A great thing about Chicago rap is the love they have for each other, Chance managed to get near enough every feature on this mixtape from Chicago and it made for some fun features you wouldn’t get on major label albums. The entire mixtape explores multiple themes, mainly drug use, Chicago and love.
Early on in the album you’ll find one of the best tracks, one of the best on Chance’s entire discography, Paranoia. It’s a secret track that can be found after a break in Pusha Man. Chance has mastered the art of rapping over this kind of slow, deep beat. The lyrics are intense for those who live in Chicago, as the song discusses gun crime in the area and how many deaths there are.
There’s a switch up soon after with Cocoa Butter Kisses, a track that was initially created when Chance and Vic were high on mushrooms. After a high writing session we got these crazy lyrics, the beat and fine tuning came later on.
Later on comes one of Chance’s very best pieces ever, Lost, featuring Noname. Noname does an incredible job on what is a well produced classic, it essentially put her towards the top of female rap, somewhere she has on excelled from since. The entire album talks about the use of drugs, perhaps here Chance was saying love was as powerful as the other drugs mentioned. Another quality feature we got from this classic mixtape was a Childish Gambino verse on Favorite Song, a fun track from two men who have often teased a collab album.
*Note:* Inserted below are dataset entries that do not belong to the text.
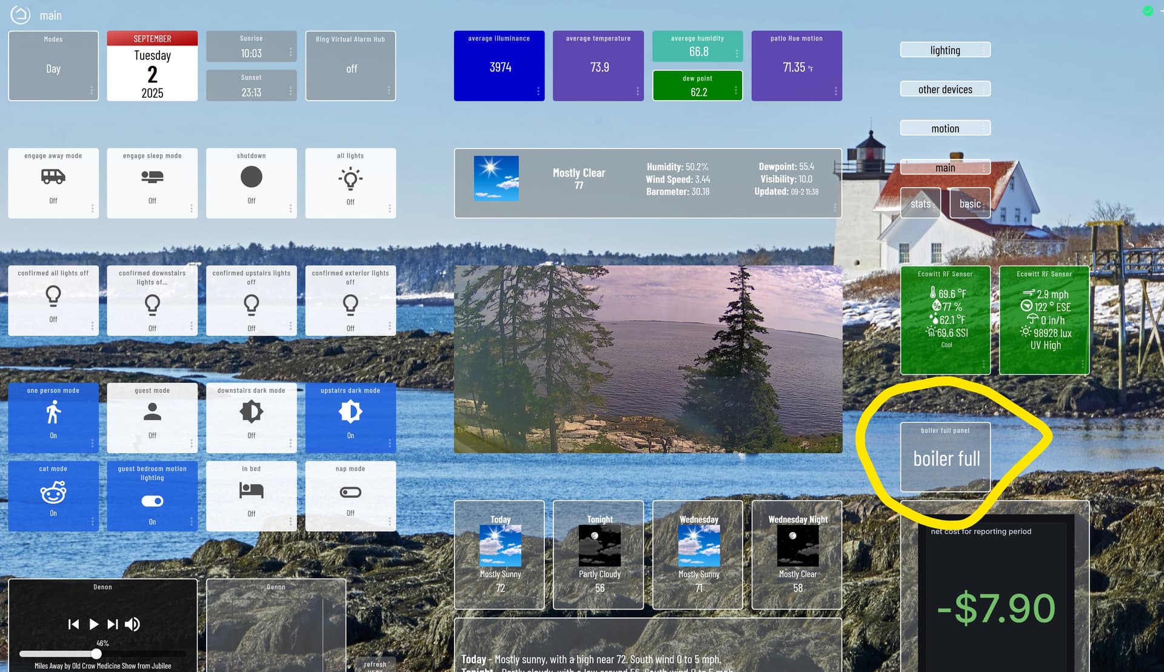Click the engage sleep mode bed icon
Screen dimensions: 1164x672
point(152,176)
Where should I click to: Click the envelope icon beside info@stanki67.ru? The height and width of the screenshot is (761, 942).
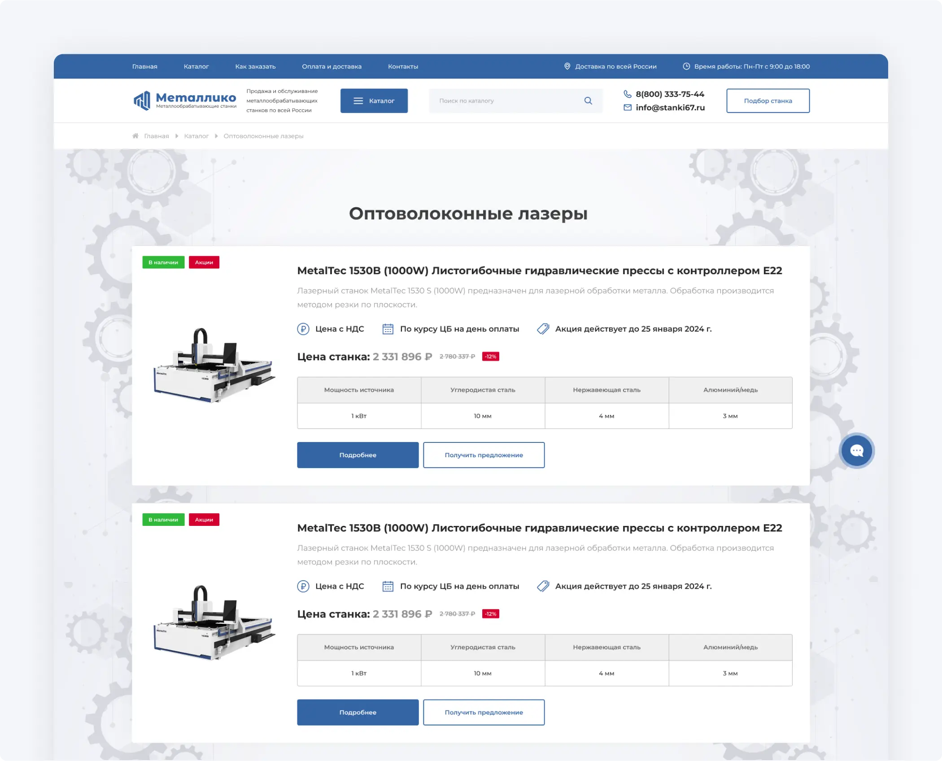(x=627, y=108)
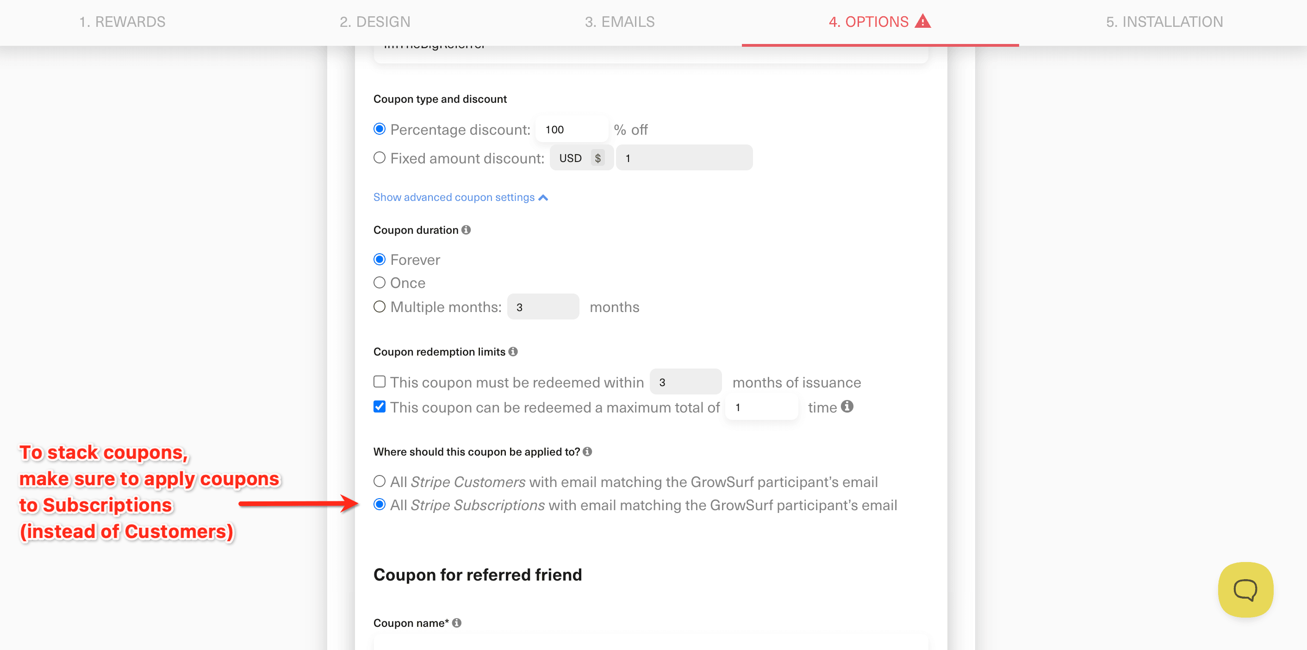The image size is (1307, 650).
Task: Click the info icon next to "time"
Action: pos(847,406)
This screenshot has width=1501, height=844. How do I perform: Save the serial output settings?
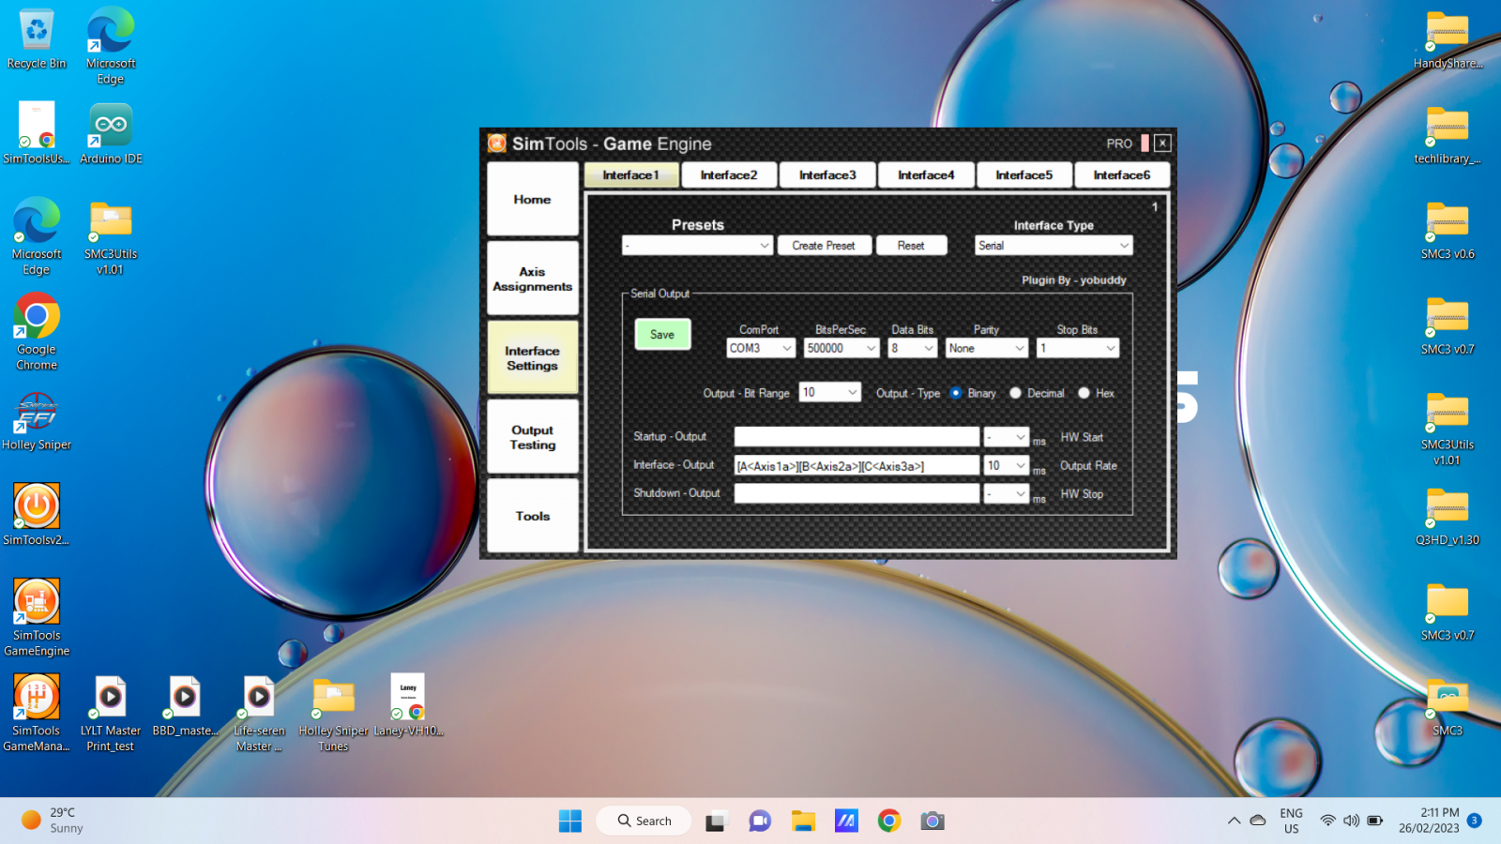(662, 334)

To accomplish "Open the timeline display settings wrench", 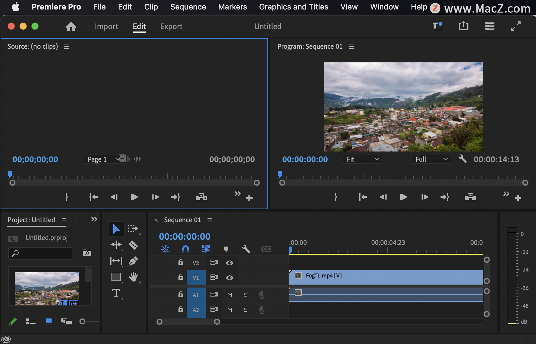I will click(246, 249).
Maybe the finest part of this mixtape comes towards the end, track 11, Acid Rain. It’s Chance’s best song for me, no question about it. The minimalist yet slick production of the track was soothing, as Chance raps about various topics, including acid trips, toxic relationships, youth and death. It’s a deep track with some absolutely sublime wordplay, making for one of the best rap songs of this decade.
The production of this album is quality all the way through, but it’s really Chance’s unique voice, flow and lyricism that make it what it is. I will argue time and again that this is the best rap mixtape of all time, one that I can’t see being topped any time soon.